■ **Problems to work on**:
1. Decide whether each statement agrees with the blog post below. Answer yes or no for each, and quote the exact words from the blog post that settle it.
(a) The temperature reached 80 degrees on two days in a row.
(b) The second batch of syrup was a full batch.
(c) The syrup tasted burned.
2. From the blog post below, pull out the passage starting at "Now to a totally" and ending at "are pretty edible.", copied word for word.

---------- Text provided

Tuesday, March 27, 2012

Spring Fever!

Last week we had record breaking temperatures!  It hit 80 degrees two days in a row.  In March!  Do you understand how monumental that is for us way up here in the willy-wacks.  The only problem is that once a girl that loves summer gets a taste of it, that is all she wants.  But now we are back to real life and 40 degrees.  Bummer. 

Now to a totally unrelated subject....

I made Hershey's syrup last night.  It actually turned out yummy.  Sugar, water, cocoa, vanilla and salt.  Easy.  Here's the link....  YUM!  I made one batch and it smelled burned.  Since I was making it for company, I dumped it out and made a second batch (half a batch this time) and it smelled the same way.  So, I am guessing that's just the way it is.  It doesn't taste burned.  Tastes yummy.  I really do enjoy cooking.  Not everything turns out gourmet, but most things are pretty edible. 

Mayo has been my other thing that I've made recently that is mmmm!  Here's the link to that one:  Ahh-Mayo-zing!

--------------------
---------- Extracted material

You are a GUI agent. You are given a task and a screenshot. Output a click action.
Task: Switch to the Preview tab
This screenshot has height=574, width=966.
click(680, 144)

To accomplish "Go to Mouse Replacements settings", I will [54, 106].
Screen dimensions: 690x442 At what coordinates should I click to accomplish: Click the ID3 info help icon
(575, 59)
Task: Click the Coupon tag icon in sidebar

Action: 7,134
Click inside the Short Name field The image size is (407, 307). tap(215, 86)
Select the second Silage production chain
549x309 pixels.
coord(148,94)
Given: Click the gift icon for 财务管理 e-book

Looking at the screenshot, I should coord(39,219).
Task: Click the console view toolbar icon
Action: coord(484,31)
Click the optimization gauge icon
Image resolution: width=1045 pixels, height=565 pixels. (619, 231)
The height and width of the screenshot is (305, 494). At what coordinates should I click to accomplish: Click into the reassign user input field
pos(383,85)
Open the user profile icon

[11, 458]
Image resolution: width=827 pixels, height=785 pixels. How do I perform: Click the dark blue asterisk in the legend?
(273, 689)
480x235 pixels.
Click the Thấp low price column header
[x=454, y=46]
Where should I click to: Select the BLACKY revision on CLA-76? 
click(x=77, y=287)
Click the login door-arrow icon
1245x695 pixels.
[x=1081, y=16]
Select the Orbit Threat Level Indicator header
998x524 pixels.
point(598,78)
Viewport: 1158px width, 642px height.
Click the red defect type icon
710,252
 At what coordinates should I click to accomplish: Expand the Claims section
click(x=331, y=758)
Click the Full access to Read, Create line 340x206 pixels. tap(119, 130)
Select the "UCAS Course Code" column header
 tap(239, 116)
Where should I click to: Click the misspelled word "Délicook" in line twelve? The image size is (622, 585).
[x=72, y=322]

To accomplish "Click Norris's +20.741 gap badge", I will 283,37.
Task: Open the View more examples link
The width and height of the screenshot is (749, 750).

--------------------

■ **Answers for the tasks**:
1.
(a) Yes: "It hit 80 degrees two days in a row."
(b) No: "(half a batch this time)"
(c) No: "It doesn't taste burned."

2.
Now to a totally unrelated subject....

I made Hershey's syrup last night.  It actually turned out yummy.  Sugar, water, cocoa, vanilla and salt.  Easy.  Here's the link....  YUM!  I made one batch and it smelled burned.  Since I was making it for company, I dumped it out and made a second batch (half a batch this time) and it smelled the same way.  So, I am guessing that's just the way it is.  It doesn't taste burned.  Tastes yummy.  I really do enjoy cooking.  Not everything turns out gourmet, but most things are pretty edible.